I had an epidural with O Boy and it worked really well - so well in fact, that I couldn't feel a thing and was completely bed bound. I liked the not feeling a thing part, but I got a really sore and numb butt and I didn't like being tied to the bed - I felt almost claustrophobic. So, if I could, I wanted to avoid having an epidural this time around. I had heard lots of women have a really positive experience with Hypnobirthing so I thought I'd give that a go. I read the book and Ben and I attended a one-on-one session with a Hypnobirthing expert. I planned on having a serene natural birth, calmly breathing my baby into this world.
The hospital birthing unit was pretty busy the day we arrived, with a number of urgent cases taking priority over mine. However, after a day spent waiting, we were seen by a doctor who determined that yes, we should go ahead with the induction. First up - a stretch and sweep. Never had one of those before. And it wasn't pleasant, but when you know what is to come, it seemed like a walk in the park. According to the nurse who performed it, I was "like a carrot" - I think meaning that my cervix wasn't very soft, so no way near going into spontaneous labour.

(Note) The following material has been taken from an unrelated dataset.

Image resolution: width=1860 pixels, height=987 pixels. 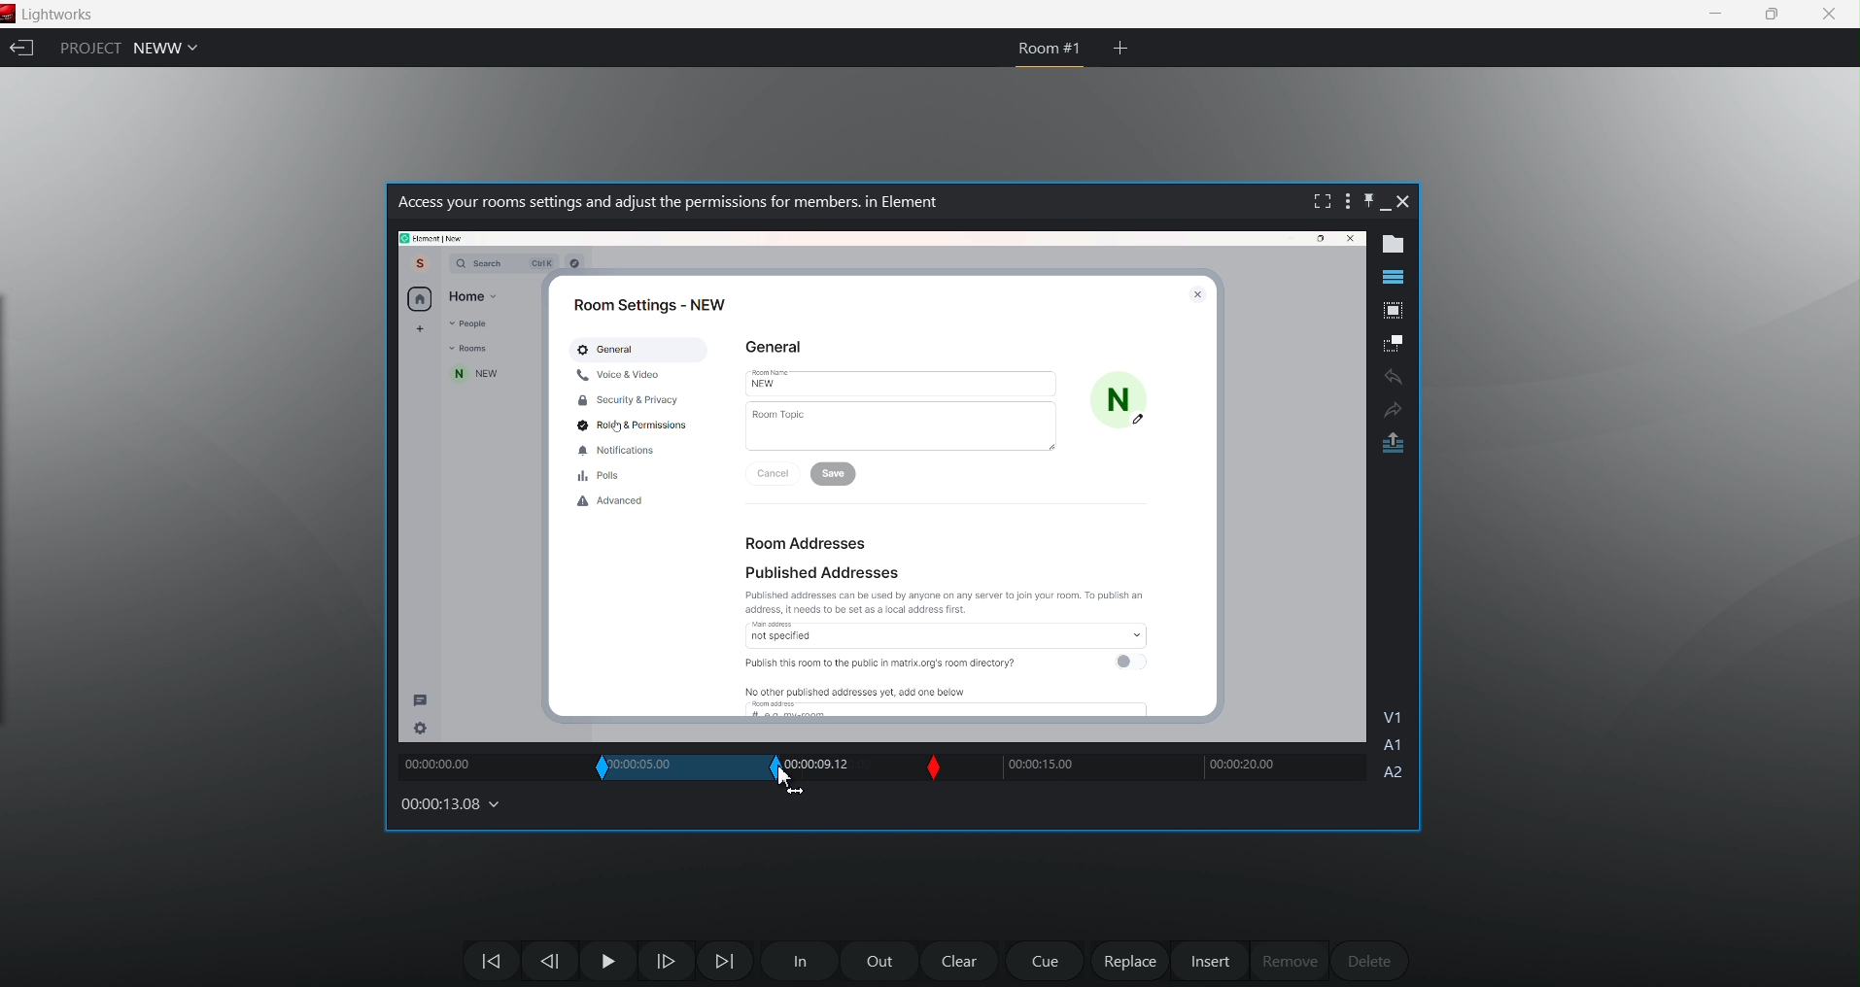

Next up, insertion of the balloon. Yes, you read that right. The. Balloon. Balloon induction is when they insert a soft plastic tube into your cervix and inflate a tiny balloon. This balloon puts pressure on your cervix in the same way a baby's head would, so it is actually a much slower and more 'natural' process. Some women are able to go home for up to 24 hours to early labour at home, but due to concerns around Baby H's size etc. I remained in hospital to be monitored. I enjoyed my first experience of gas while having the balloon inserted and for a tiny moment I thought that maybe, just maybe, gas would be what was going to get me through labour and birth (along with my breathing techniques, of course). Ha.
The balloon was inserted at 4pm on the afternoon of 19th and I started getting mild contractions around midnight. Not super bad, but enough to disturb my sleep. Ben came back to the hospital the following morning as we were unsure when things would start to really get going. The nurses continued to monitor the baby on regular intervals and thankfully he (we didn't know he was a he at that point) was doing well. The balloon was removed at 4pm and my mild contractions really started to ramp up. Unfortunately by this stage we knew that my midwife wouldn't be at the birth and one of her colleagues (who I had never met) would be there instead.

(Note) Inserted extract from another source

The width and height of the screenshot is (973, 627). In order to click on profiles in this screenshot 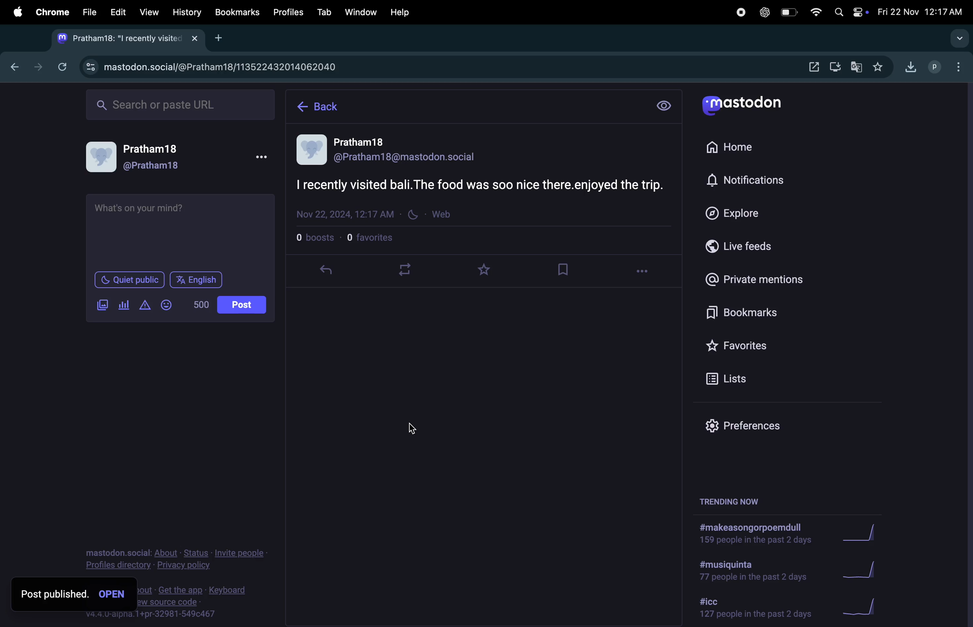, I will do `click(288, 13)`.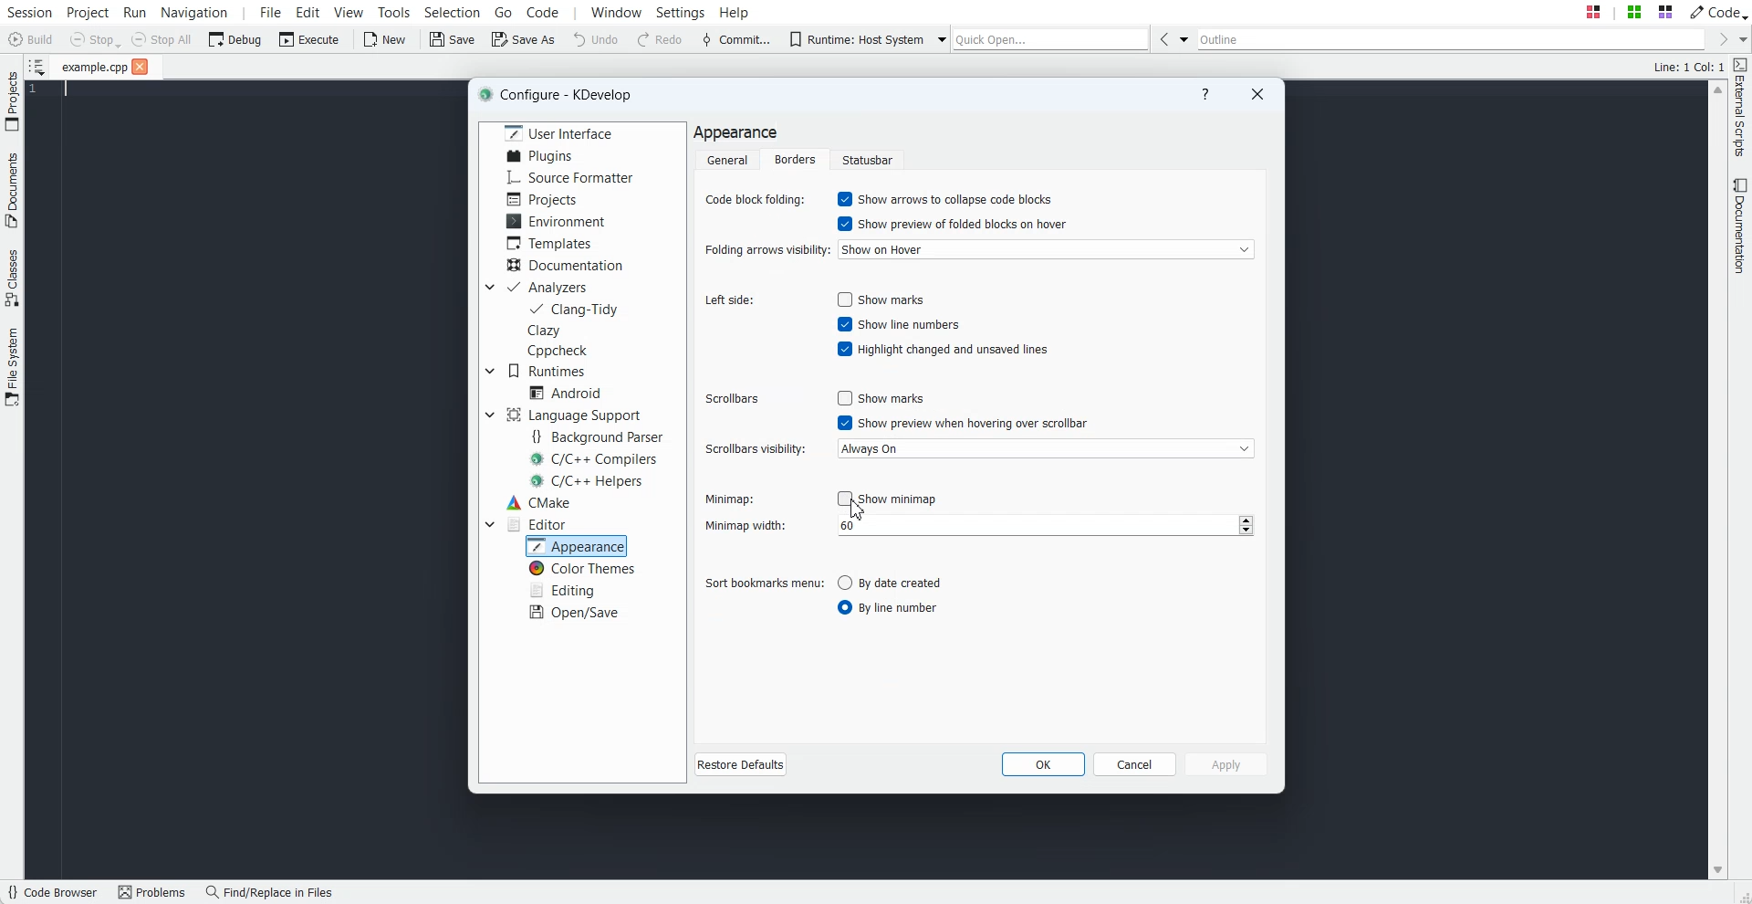 The width and height of the screenshot is (1752, 904). What do you see at coordinates (796, 159) in the screenshot?
I see `Borders` at bounding box center [796, 159].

Finally, at around 6pm, I was escorted to a birthing room. By that point, I was begging anyone who would listen for an epidural. My husband's encouragement "you can do it", was met by a half screamed "you have NO IDEA". Unfortunately, or fortunately, depending on how you look at it, I was 9cm dilated by that point and had reached the point of no return.

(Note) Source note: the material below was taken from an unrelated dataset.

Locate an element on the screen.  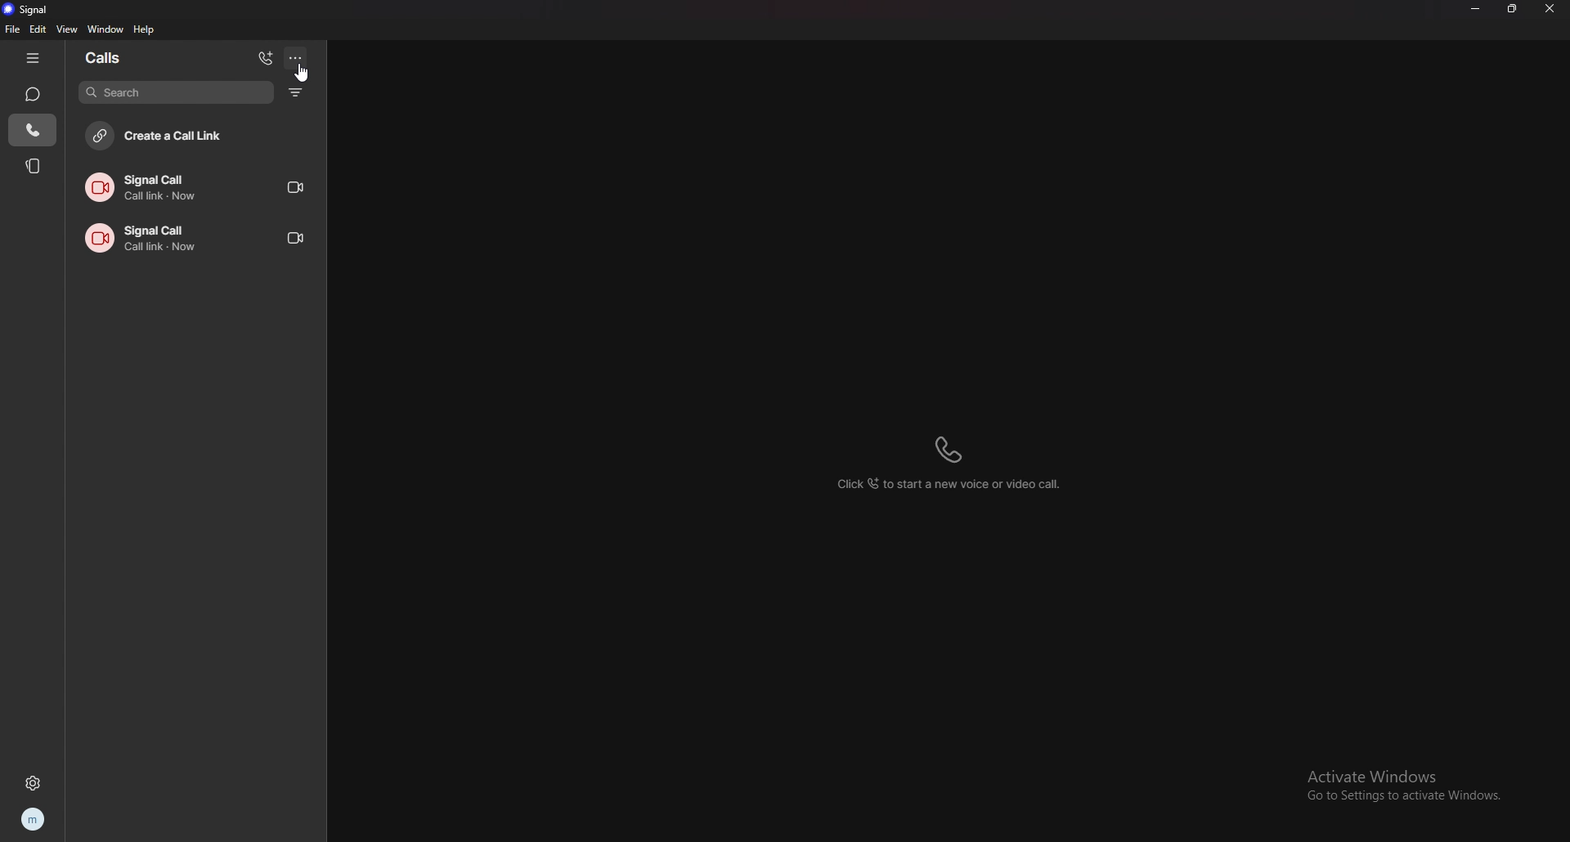
hide tab is located at coordinates (34, 56).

I was desperate for a water birth and insisted on jumping into the half filled pool - the water only came up to my calves. I laboured in the pool for around an hour, somehow managing to breath through the contractions. Our little one would come down with each contraction and push, but then pop back up again, so we decided to it was time to try something different. So, I clambered up on to the bed, on my hands and knees and pushed that little sucker out. Actually, I pushed so hard he shot right out, tore me up, and burst blood vessels in his eyes. Apparently the midwife was telling me to slow down, but I couldn't hear her over my blood curdling screams. I think I nailed Hypobirthing.
Our Christmas baby was born on 20th December at 8.20pm. Welcome to the world Baby H - a perfect bundle of goodness weighing in at 2.8kgs (just over 6 pounds), the exact same weight at birth as his big bro. Turns out I grow small, but perfectly healthy babies.